Can the DC/EP promote the internationalization of the RMB? This question will affect the sound and sustainable development of China’s financial system and the international monetary system. To accurately describe the impact of the DC/EP on RMB internationalization, this paper takes digital currency in China as its research object, focusing on the relationship between the digital currency and RMB internationalization. In particular, the paper utilizes a regime-switching transition auto regression (STAR) model and nonlinear time varying parameter–stochastic volatility–vector auto regression model (TVP-SV-VAR) to empirically analyze the relationship between digital RMB, RMB internationalization, and the development of the international monetary system. The results show that the relationship between the DC/EP and the internationalization of the RMB is time-varying, and the above relationship is significantly different in various economic situations, which shows that the effect of digital RMB on RMB internationalization is asymmetric. Furthermore, the DC/EP can boost the internationalization of the RMB and thereby contribute to the diversification of the international monetary system. The results have important policy implications for the sound and sustainable development of the economic and financial markets.
The central bank digital currency has the natural advantages of being an international currency (such as: extremely low production, issuance, and circulation management costs; breaking through time and space constraints; greatly reducing cross-border payment costs and shortening transaction times; national credit endorsement, noncompetitive legal tender, etc.).
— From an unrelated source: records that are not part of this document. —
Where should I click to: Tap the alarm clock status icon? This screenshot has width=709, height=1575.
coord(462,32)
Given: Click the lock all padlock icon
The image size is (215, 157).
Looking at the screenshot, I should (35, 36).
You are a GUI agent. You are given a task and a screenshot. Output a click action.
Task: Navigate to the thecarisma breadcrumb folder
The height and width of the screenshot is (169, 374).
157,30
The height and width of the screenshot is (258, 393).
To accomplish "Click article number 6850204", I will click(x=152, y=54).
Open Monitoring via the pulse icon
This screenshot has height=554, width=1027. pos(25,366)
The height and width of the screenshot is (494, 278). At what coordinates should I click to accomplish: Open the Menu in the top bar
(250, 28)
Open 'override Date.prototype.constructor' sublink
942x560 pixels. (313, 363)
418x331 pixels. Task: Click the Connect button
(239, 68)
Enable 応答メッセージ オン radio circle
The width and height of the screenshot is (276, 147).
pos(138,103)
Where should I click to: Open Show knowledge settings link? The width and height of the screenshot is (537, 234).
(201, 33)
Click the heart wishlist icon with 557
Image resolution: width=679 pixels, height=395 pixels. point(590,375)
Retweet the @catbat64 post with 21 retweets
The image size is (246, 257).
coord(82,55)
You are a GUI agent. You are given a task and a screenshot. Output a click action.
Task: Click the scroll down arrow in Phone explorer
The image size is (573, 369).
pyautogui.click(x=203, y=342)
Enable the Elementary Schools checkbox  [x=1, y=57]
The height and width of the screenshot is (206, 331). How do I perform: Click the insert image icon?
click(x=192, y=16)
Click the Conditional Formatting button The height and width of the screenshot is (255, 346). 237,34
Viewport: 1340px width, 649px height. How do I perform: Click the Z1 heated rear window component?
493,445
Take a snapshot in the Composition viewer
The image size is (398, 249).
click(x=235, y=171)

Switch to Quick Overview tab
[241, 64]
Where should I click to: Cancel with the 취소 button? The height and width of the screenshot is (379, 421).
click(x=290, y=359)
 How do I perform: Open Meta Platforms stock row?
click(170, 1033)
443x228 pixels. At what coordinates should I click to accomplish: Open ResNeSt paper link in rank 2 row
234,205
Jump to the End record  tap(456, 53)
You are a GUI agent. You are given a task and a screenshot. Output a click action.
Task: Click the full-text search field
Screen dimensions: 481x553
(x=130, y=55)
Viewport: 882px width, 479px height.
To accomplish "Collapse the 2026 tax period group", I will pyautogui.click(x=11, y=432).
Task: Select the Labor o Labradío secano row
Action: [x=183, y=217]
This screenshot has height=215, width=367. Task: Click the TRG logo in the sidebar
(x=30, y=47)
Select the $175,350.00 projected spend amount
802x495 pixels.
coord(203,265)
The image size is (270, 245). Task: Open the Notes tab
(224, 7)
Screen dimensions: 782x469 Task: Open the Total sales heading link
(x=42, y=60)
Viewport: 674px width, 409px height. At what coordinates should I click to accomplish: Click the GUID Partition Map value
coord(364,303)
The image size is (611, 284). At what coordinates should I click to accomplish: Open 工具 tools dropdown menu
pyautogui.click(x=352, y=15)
Driven by the rapid growth in the global digital economy, central banks of various countries have accelerated the development of their digital currencies. This will lead to the decomposition of the existing unipolar international monetary system and the reconstruction of the diversified international monetary system, gradually forming a diversified international monetary system that can ensure that economic development is sound and sustainable. This will further promote the stability of global finance and economy, optimize the allocation of global resources, greatly reduce transaction costs, improve global total factor productivity (TFP), and push global sustainable development.

Funding

This research was funded by the National Social Science Foundation of China, grant number 15ZDC020 and the APC was funded by the National Social Science Fund of China. At the same time, this research also received funding from the key projects of the National Bureau of Statistics of China, grant number 2020LZ24.

Institutional Review Board Statement

Not applicable.

Informed Consent Statement

Not applicable.

Data Availability Statement

Data can be accessed upon request by email to [email protected].

Acknowledgments

Constructive suggestions and comments on the manuscript from all the reviewers and editors are appreciated.

Conflicts of Interest

The author declares no conflict of interest.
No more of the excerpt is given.